● What to work on:
The answer must be every line below that contains the string "computer".

● Input data:
↓
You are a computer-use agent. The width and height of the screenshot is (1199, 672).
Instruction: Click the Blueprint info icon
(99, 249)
↑
↓
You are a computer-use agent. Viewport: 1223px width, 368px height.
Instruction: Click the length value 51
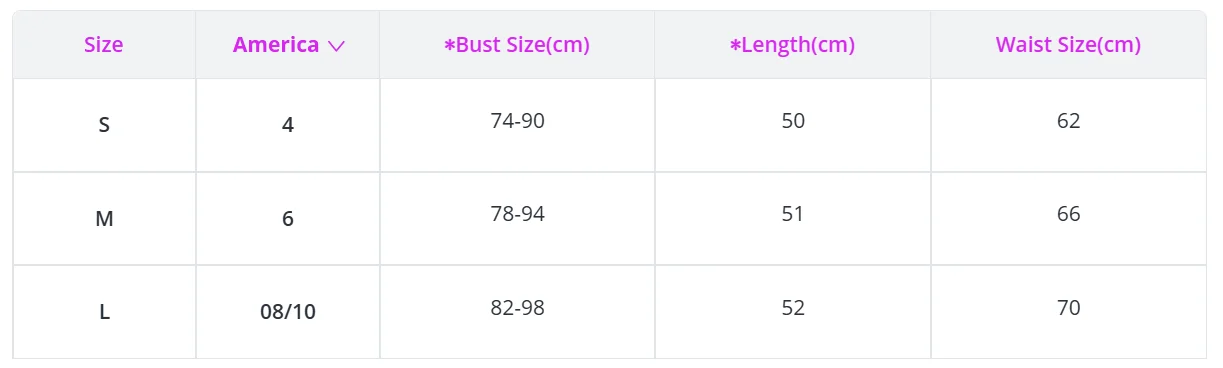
↑
↓
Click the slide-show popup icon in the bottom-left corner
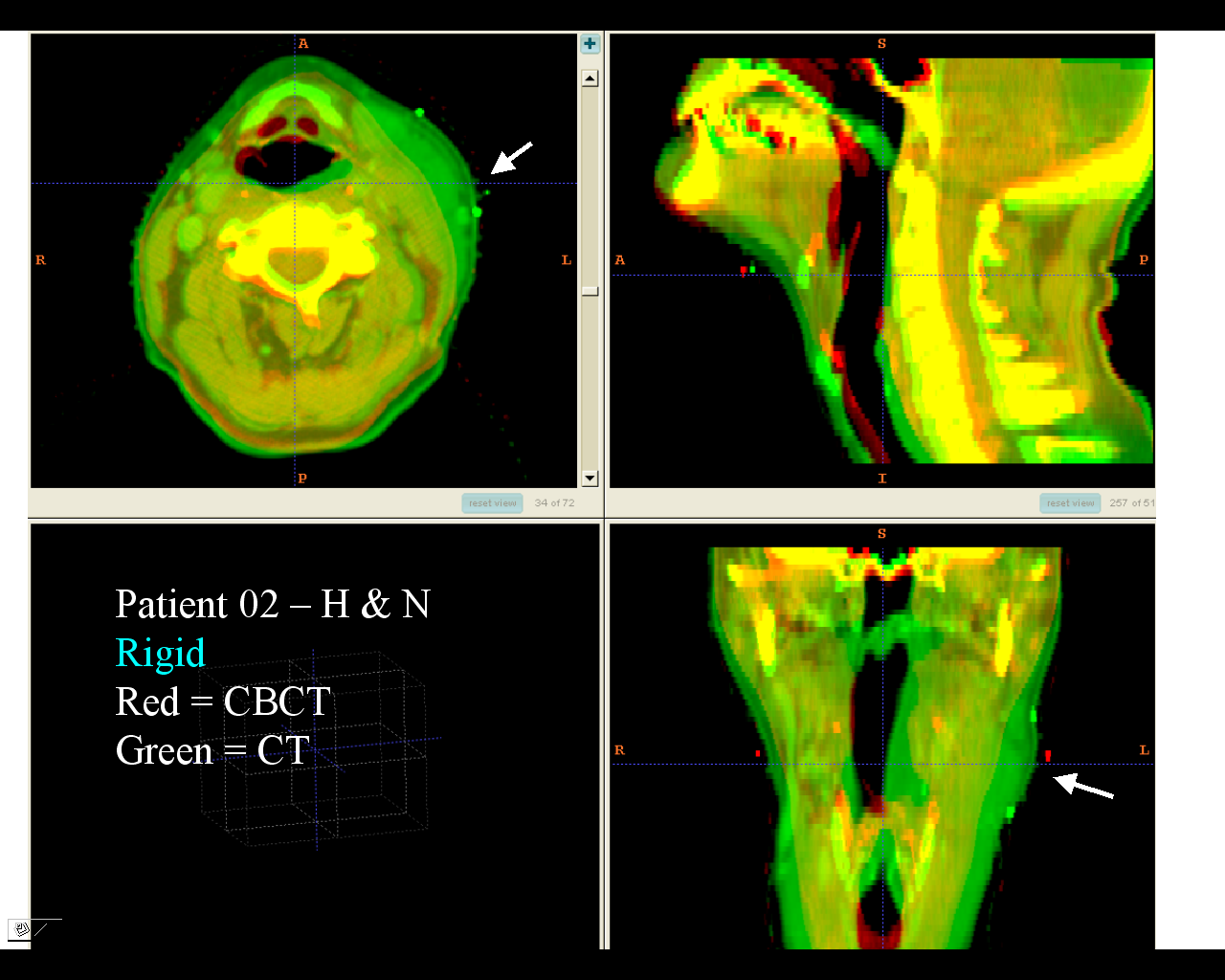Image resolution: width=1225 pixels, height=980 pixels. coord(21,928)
↑
● Response area:
You are a computer-use agent. The width and height of the screenshot is (1199, 672).
You are a computer-use agent. Viewport: 1223px width, 368px height.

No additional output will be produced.